What the task requires: Reproduce the Alfred Harth interview page below, word for word and in full.

Home » Jazz Articles » Interview » Alfred Harth: Forty Years of Synaesthetic Improvisation

1,666

Alfred Harth: Forty Years of Synaesthetic Improvisation

By

Sign in to view read count
class="f-right">


Korean Ground Zero

AH: But this is only part of what I'm doing now. On the other hand, I have also done concerts with [guitarist/turntablist] Otomo Yoshihide and did about six CDs with him since about 2004 (as well as some diverse compilations). I met him in the middle 90s, he was contacted by Chris Cutler who had produced a CD of Ground Zero, where he had sampled Goebbels-Harth, and it was a milestone of Otomo's work where he became a bit famous. This was how we got to know one another and he stayed at my home in Frankfurt in 1998. He came to do a concert in Seoul a bit later and then his saxophonist left the band and I filled the chair with my own contributions. He's a very open person, to many fields in music—I don't know about his tendencies towards art and literature, but he's a unique artist.

Material:
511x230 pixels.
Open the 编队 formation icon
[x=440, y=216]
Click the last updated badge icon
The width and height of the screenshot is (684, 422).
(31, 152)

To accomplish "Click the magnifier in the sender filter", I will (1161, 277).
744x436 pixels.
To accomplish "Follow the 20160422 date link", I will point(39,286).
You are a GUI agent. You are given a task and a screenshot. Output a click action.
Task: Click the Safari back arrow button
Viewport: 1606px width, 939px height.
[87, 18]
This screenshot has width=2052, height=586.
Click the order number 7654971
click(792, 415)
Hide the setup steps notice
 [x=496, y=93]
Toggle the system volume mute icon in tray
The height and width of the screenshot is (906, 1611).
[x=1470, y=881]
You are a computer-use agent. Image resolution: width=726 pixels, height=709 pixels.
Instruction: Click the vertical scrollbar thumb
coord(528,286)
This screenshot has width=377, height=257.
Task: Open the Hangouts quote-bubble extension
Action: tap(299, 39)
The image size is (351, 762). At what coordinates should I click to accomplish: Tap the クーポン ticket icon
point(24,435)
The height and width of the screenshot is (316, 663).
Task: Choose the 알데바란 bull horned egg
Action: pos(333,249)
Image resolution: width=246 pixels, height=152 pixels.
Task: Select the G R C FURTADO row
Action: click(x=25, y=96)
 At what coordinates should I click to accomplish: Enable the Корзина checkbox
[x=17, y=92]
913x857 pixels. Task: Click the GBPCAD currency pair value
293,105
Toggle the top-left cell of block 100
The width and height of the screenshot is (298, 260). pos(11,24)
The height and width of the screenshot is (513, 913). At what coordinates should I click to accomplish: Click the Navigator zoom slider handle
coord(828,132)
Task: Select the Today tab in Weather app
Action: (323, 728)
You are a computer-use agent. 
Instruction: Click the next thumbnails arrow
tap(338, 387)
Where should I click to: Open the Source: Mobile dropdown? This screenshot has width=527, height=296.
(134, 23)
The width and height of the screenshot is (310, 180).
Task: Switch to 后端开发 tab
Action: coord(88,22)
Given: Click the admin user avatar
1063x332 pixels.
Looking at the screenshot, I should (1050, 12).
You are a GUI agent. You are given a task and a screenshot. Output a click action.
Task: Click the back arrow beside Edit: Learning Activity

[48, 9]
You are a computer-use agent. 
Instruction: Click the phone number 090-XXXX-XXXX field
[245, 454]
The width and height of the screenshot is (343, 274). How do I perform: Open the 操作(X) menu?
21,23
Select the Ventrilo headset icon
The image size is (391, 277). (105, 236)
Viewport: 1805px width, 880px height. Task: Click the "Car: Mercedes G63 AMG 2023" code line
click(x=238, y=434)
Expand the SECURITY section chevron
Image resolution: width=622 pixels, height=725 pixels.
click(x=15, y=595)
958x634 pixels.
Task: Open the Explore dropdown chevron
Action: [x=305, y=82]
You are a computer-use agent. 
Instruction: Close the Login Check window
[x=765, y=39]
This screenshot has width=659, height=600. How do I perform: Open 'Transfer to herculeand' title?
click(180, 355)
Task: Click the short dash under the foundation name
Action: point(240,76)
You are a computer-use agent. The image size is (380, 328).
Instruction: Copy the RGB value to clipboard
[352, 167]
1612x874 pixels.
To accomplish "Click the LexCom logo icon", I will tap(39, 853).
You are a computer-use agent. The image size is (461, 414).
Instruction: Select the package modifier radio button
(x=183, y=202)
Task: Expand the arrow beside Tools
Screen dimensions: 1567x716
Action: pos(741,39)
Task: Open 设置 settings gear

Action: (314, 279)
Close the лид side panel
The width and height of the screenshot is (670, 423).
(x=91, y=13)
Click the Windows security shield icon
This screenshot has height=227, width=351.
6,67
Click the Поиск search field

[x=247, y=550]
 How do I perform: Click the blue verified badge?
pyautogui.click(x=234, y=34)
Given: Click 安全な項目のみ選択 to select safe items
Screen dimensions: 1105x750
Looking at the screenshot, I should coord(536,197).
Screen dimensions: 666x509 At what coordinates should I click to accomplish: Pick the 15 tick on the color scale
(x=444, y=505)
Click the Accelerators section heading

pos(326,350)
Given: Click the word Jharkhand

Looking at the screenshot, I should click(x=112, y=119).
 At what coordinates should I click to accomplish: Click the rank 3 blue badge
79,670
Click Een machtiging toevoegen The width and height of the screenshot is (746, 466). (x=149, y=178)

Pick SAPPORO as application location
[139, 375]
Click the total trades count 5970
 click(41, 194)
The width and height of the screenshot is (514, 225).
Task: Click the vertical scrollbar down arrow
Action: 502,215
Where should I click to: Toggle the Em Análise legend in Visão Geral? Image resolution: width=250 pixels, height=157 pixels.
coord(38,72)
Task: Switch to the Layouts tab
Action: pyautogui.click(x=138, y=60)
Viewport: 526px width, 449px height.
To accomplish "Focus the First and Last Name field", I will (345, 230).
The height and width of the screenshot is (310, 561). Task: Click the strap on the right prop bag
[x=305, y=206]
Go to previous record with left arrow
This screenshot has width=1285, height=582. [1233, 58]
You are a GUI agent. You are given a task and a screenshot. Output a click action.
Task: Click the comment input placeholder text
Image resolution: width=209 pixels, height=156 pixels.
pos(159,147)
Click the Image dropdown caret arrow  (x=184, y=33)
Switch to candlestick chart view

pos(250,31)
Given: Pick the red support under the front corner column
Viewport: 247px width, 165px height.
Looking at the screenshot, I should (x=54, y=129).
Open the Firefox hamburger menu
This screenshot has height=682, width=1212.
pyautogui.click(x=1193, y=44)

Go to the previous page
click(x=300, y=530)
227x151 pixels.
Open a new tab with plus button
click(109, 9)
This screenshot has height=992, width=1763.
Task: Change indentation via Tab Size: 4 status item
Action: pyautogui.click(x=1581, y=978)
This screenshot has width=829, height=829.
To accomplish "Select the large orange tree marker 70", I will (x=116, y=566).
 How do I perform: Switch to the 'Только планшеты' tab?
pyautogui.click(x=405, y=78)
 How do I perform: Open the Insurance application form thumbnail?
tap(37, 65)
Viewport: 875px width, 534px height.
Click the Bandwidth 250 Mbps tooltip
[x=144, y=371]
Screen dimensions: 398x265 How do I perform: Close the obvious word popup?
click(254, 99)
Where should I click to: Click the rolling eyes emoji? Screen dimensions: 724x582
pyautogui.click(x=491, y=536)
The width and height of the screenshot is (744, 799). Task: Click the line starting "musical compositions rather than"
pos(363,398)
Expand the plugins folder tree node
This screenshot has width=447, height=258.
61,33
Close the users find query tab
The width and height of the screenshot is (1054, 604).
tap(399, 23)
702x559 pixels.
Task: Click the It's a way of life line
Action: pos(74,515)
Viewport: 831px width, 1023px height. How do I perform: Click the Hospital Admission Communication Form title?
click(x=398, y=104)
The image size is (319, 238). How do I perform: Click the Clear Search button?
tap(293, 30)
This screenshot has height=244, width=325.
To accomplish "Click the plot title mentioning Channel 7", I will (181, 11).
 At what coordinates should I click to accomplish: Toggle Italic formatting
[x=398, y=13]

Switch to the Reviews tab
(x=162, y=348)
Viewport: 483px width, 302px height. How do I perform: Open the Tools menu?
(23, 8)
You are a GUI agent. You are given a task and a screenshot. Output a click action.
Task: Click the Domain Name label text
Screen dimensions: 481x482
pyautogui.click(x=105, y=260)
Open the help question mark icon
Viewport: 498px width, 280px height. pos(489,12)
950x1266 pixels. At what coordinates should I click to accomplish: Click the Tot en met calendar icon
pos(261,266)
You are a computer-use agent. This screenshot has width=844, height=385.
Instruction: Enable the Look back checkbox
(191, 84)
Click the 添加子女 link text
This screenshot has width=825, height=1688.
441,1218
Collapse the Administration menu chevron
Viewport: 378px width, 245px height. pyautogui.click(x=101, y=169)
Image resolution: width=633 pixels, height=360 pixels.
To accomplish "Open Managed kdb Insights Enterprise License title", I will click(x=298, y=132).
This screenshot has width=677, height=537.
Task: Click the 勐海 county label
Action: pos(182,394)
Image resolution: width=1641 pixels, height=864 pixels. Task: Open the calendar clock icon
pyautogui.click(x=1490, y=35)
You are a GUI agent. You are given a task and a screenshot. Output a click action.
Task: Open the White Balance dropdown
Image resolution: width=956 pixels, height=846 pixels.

Worked answer:
Home » Jazz Articles » Interview » Alfred Harth: Forty Years of Synaesthetic Improvisation

1,666

Alfred Harth: Forty Years of Synaesthetic Improvisation

By

Sign in to view read count
class="f-right">


Korean Ground Zero

AH: But this is only part of what I'm doing now. On the other hand, I have also done concerts with [guitarist/turntablist] Otomo Yoshihide and did about six CDs with him since about 2004 (as well as some diverse compilations). I met him in the middle 90s, he was contacted by Chris Cutler who had produced a CD of Ground Zero, where he had sampled Goebbels-Harth, and it was a milestone of Otomo's work where he became a bit famous. This was how we got to know one another and he stayed at my home in Frankfurt in 1998. He came to do a concert in Seoul a bit later and then his saxophonist left the band and I filled the chair with my own contributions. He's a very open person, to many fields in music—I don't know about his tendencies towards art and literature, but he's a unique artist.